而真正的董翠英呢?她被卖掉,被老头殴打,一年流产了两次,再也不能生育之后,老头又转手把她卖到了更深的深山,经受了很多的折磨,董翠英的精神状态逐渐变了,她呆呆木木,想死又想再见到家里人,就那样吊着一口气行尸走肉了十来年,终于,在年初的时候,因为323大案,警方抓捕了不少拐子,上下一查,牵扯出不少窝点,持续了大半年的打拐行动救出不少受害者。
其中就有董翠英。
她是在外省被救出来,人不会说话,神志也不清晰,找不到家人就只能暂时住在救助院,而偏偏就是那么巧合,第一个发现了董翠英被解救的不是董崔林,而是周红娥,她刚好去外省游玩,看见了当地的新闻,那张脸她大抵一辈也不会忘记,所以她急了,她害怕董翠英一回来,她现在的一切都会被夺走。

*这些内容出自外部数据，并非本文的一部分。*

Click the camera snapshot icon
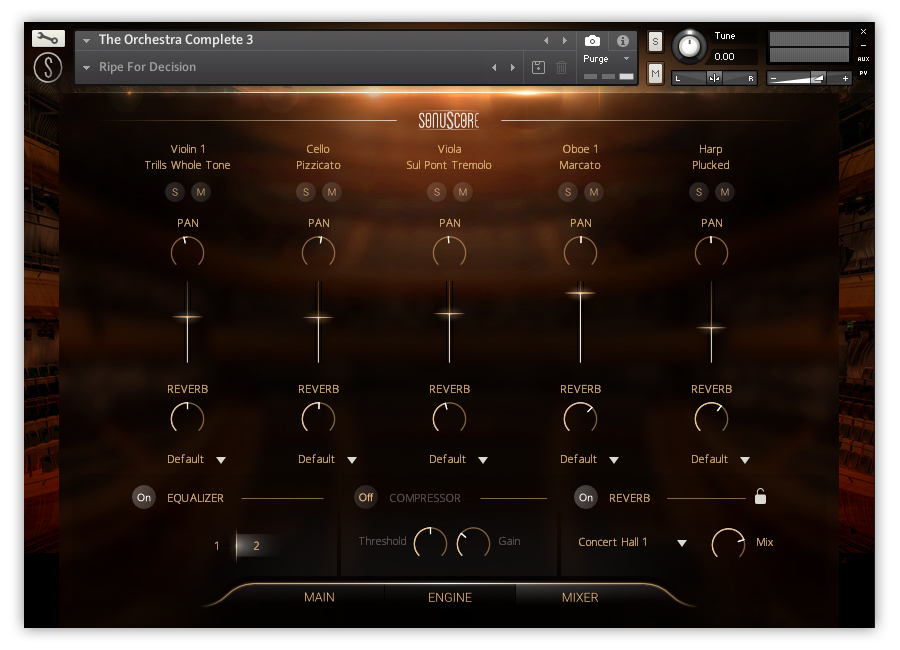Screen dimensions: 900x650 tap(592, 41)
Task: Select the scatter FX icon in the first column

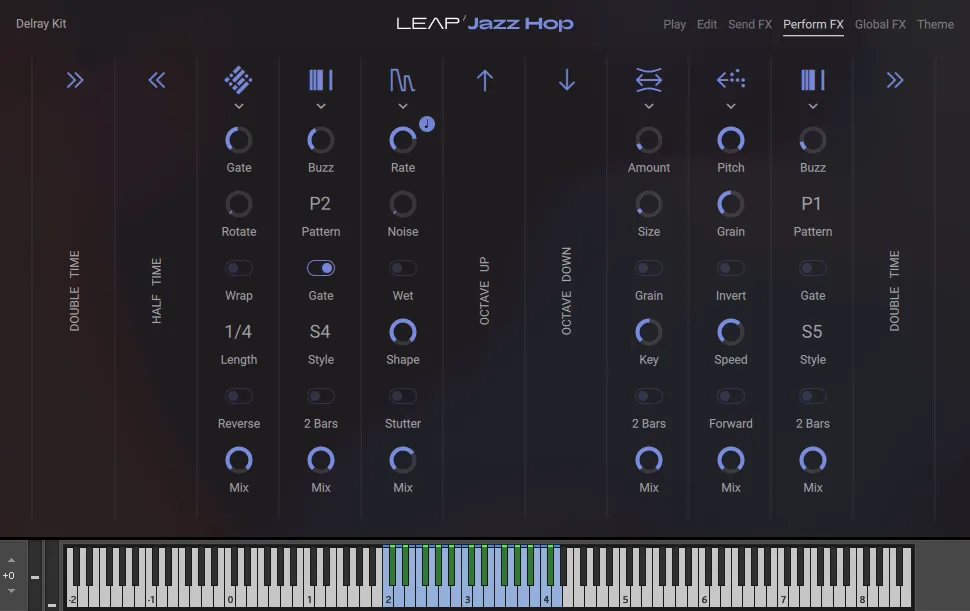Action: pos(238,80)
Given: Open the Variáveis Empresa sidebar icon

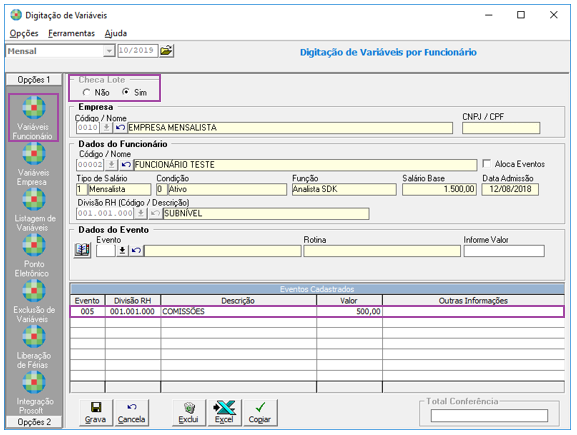Looking at the screenshot, I should click(x=33, y=164).
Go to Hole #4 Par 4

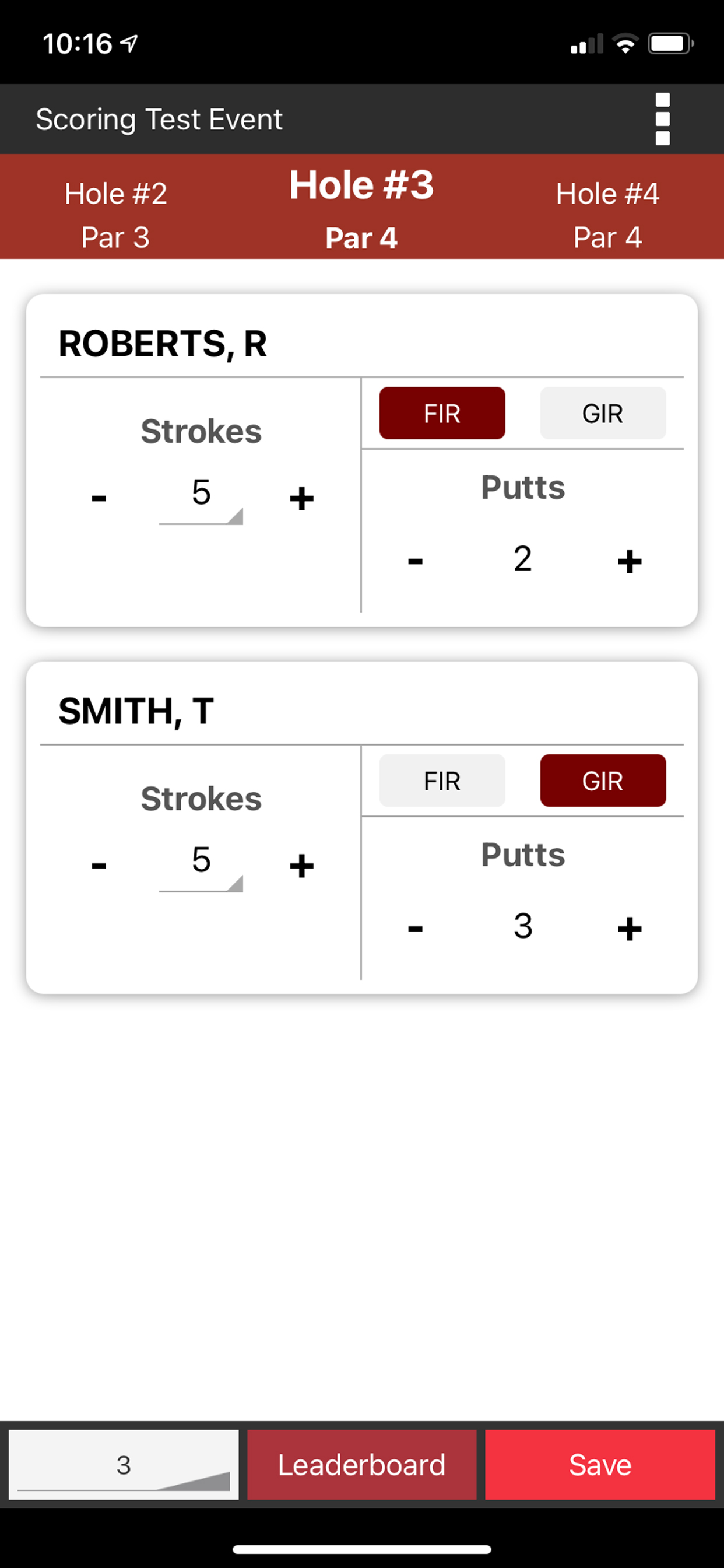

她去把董翠英领回了家,还把她叫做周红娥,她想着把董翠英养一段时间,然后制造一些意外,让她彻底从世界上消失。谁知就那么巧,她家里突然来了一个痴痴傻傻的姐姐,柳大妈疑惑,到处托人打听,家乡那边的人一打听,又传到了董崔林耳朵里,所以董崔林找了过来。
在自家楼下看见董崔林的时候,周红娥慌张,她急急忙忙把董崔林带离景枫小区,车上,原本不明白发生了什么事的董崔林逐渐猜出来,他愤怒地质问周红娥,是不是她把自己的妹妹藏起来了,又说要去公安局告她。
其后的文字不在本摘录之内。